Darcy Kelley received her A.B. from Barnard College, Columbia University in 1970 and her Ph.D. from The Rockefeller University in 1975. She has been on the faculty at Columbia since 1982 and currently serves as Professor in the Department of Biological Sciences, Director of the Doctoral Program in Neurobiology & Behavior, and faculty member in the Center for Environmental Research and Conservation. In September 2002, Dr. Kelley was one of twenty scientists appointed by the Howard Hughes Medical Institute (HHMI) to receive $1 million over the next four years to bring the creativity they have shown in the lab to the undergraduate classroom. She is creating a course called Frontiers in Science, with lectures and discussion sections led by graduate students, on topics such as the origins of life and how the brain works. Dr. Kelley directed the MBL’s Neural Systems and Behavior course from 1985 to 1989 and previously served on the MBL’s Board of Trustees in the Class of 1999.


R. Dana Ono is Managing Director of Life Sciences at VIMAC Ventures LLC, a Boston-based venture capital firm that invests primarily in emerging growth companies located in the northeastern United States and Canada. His experience includes over 20 years of senior management in public and private biotech companies. Most recently, he was a co-founder, President, and CEO of IntraImmune Therapies, Inc., a biotechnology company which he sold to Abgenix, Inc. in 2000. Prior to heading IntraImmune, he was founder and principal manager of several successful early stage biotech companies in the Boston area. A founding director of the Massachusetts Biotechnology Council, Inc., Dr. Ono is a frequent spokesperson for the biotechnology industry. He has authored a number of scientific articles and edited the book, The Business of Biotechnology—From the Bench to the Street. Dr. Ono received his A.B. from Johns Hopkins in 1975 and a Ph.D. from Harvard in 1981. He is an alumnus of MBL’s Developmental Biology and Electron Micrography courses.
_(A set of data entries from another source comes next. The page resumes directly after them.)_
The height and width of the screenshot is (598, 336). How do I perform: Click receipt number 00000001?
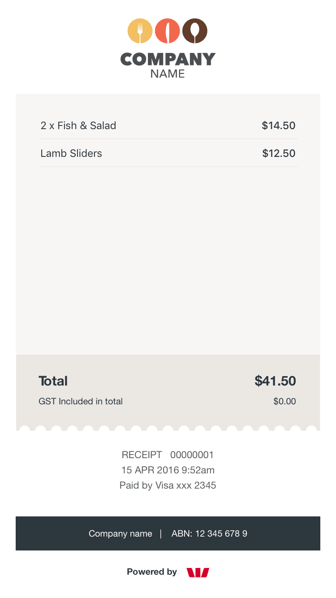(192, 455)

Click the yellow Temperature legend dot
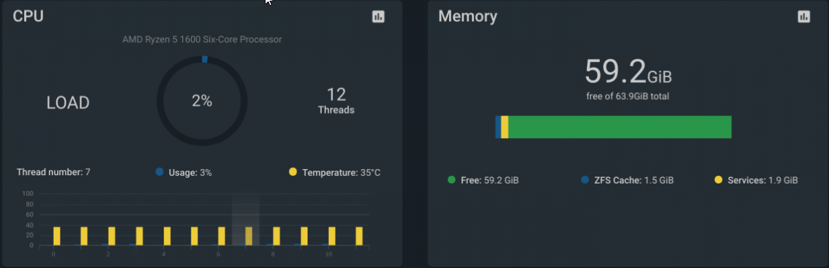pos(293,172)
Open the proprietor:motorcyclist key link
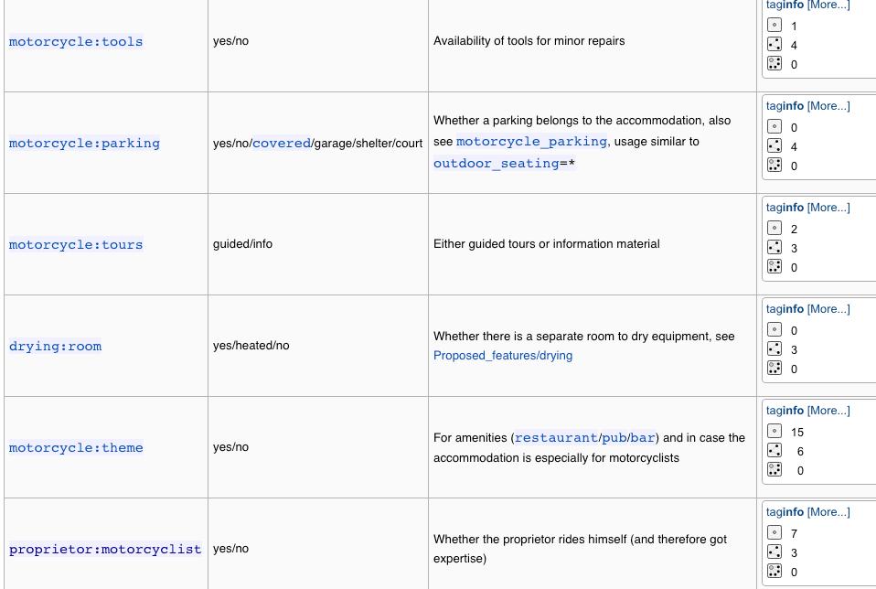Screen dimensions: 876x589 click(x=105, y=549)
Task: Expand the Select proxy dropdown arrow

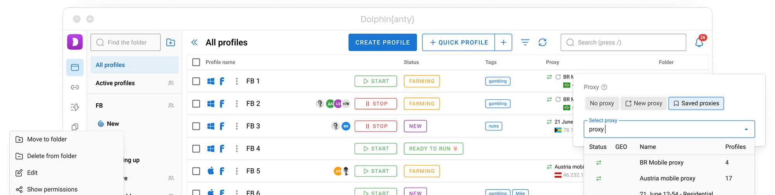Action: (x=746, y=129)
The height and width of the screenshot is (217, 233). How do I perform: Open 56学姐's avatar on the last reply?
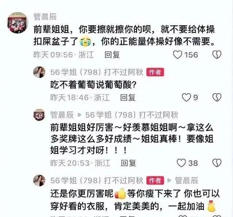coord(39,180)
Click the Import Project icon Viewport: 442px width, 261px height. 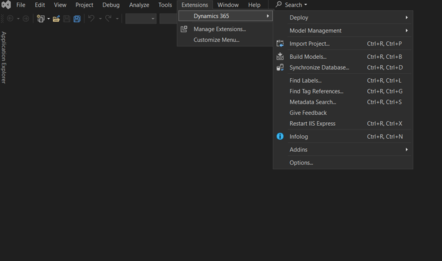click(280, 44)
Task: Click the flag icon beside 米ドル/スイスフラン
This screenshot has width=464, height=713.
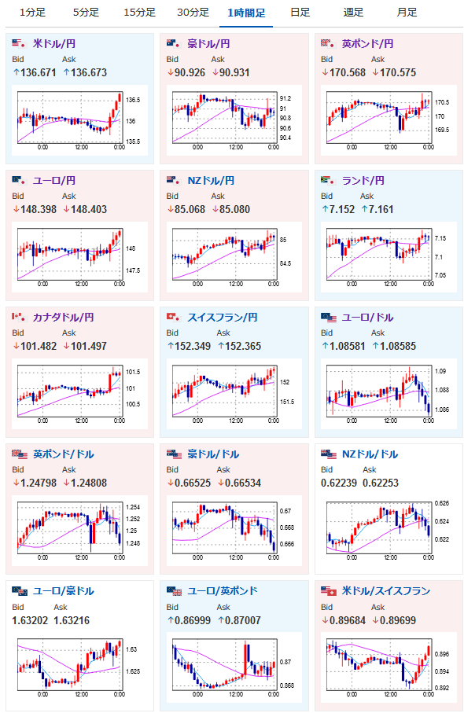Action: 328,591
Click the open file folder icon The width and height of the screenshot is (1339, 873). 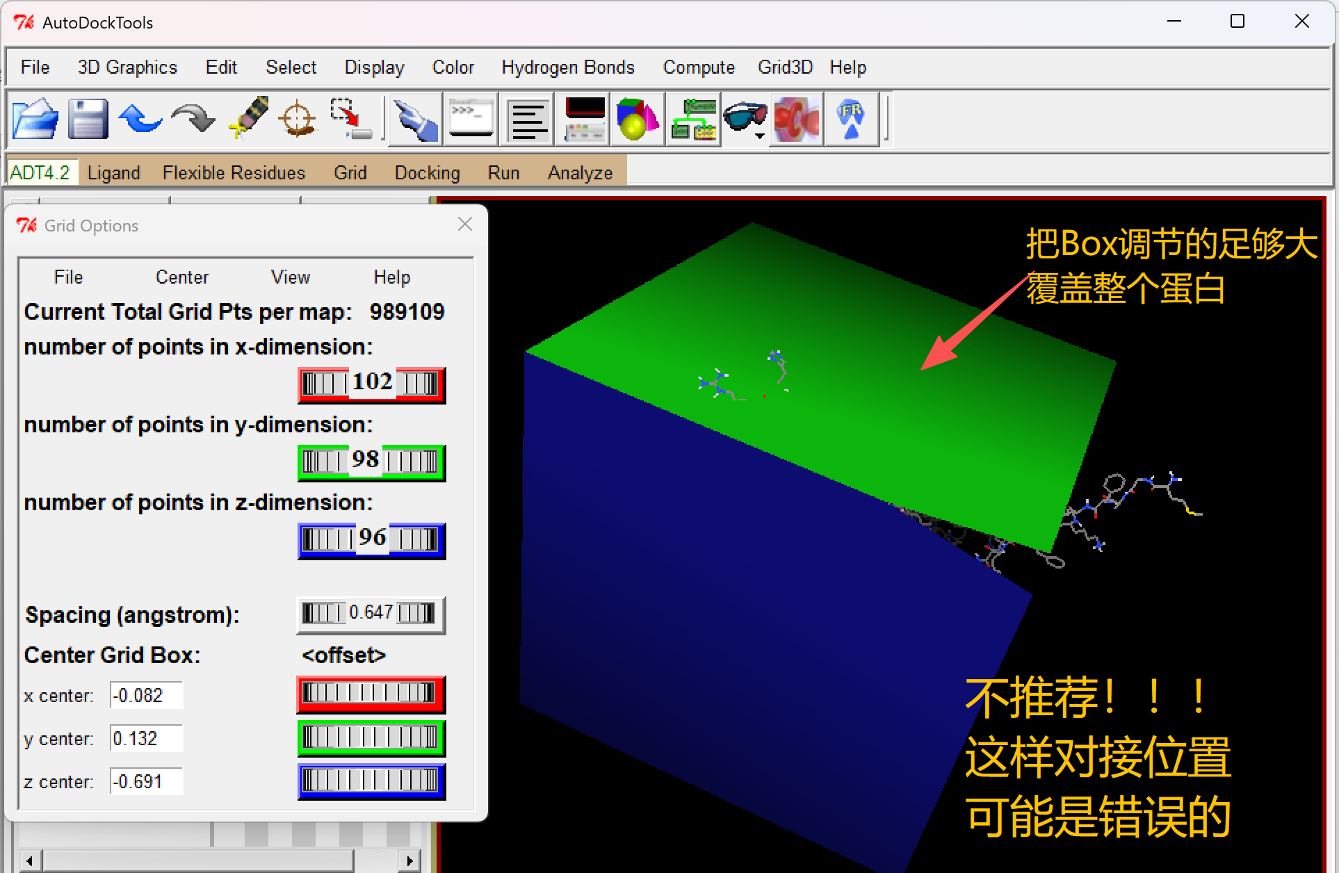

Jean “JeJe” Pierce is a resident of Wellesley and Woods Hole, and Boca Grande, Florida. She is a member of the Board of Trustees of the Heritage Museum & Gardens in Sandwich, serves on the boards of Colby-Sawyer College, New London, New Hampshire; Friends of the Community Center, Boca Grande, Florida; Community Advisory & Information Counsel, Boca Grande; and is President of The Boca Grande Women’s Club. Mrs. Pierce received her B. A. in Sociology from Colby Sawyer College. Her late husband, Bob, served on the MBL Board of Trustees from 1990 to 1993. Mrs. Pierce has served on the MBL’s Board of Trustees in the Classes of 1999 and 2003.


James A. Sharp became President and General Manager of Carl Zeiss MicroImaging, Inc. in 1999, the culmination of a 25-year career at Zeiss. Mr. Sharp began his career as a Zeiss service engineer and moved up through various regional and national managerial positions, becoming President of the Microscope Division in 1991. After spending four years at Carl Zeiss Jena GmbH in Germany as Senior Vice President and General Manager of the Microscopy Business Unit, Mr. Sharp returned to the U.S. to take over as head of Carl Zeiss MicroImaging, where he has achieved significant sales growth within a mature market. He holds an Associates Degree in Electrical Engineering Technology and he also received credit for business management and finance courses from several institutions including the University of Chicago, Columbia, and Babson College. Mr. Sharp is a member of the Board of Carl Zeiss MicroImaging, Inc. and Cellomics, Inc. in Pittsburgh and resides in Katonah, New York.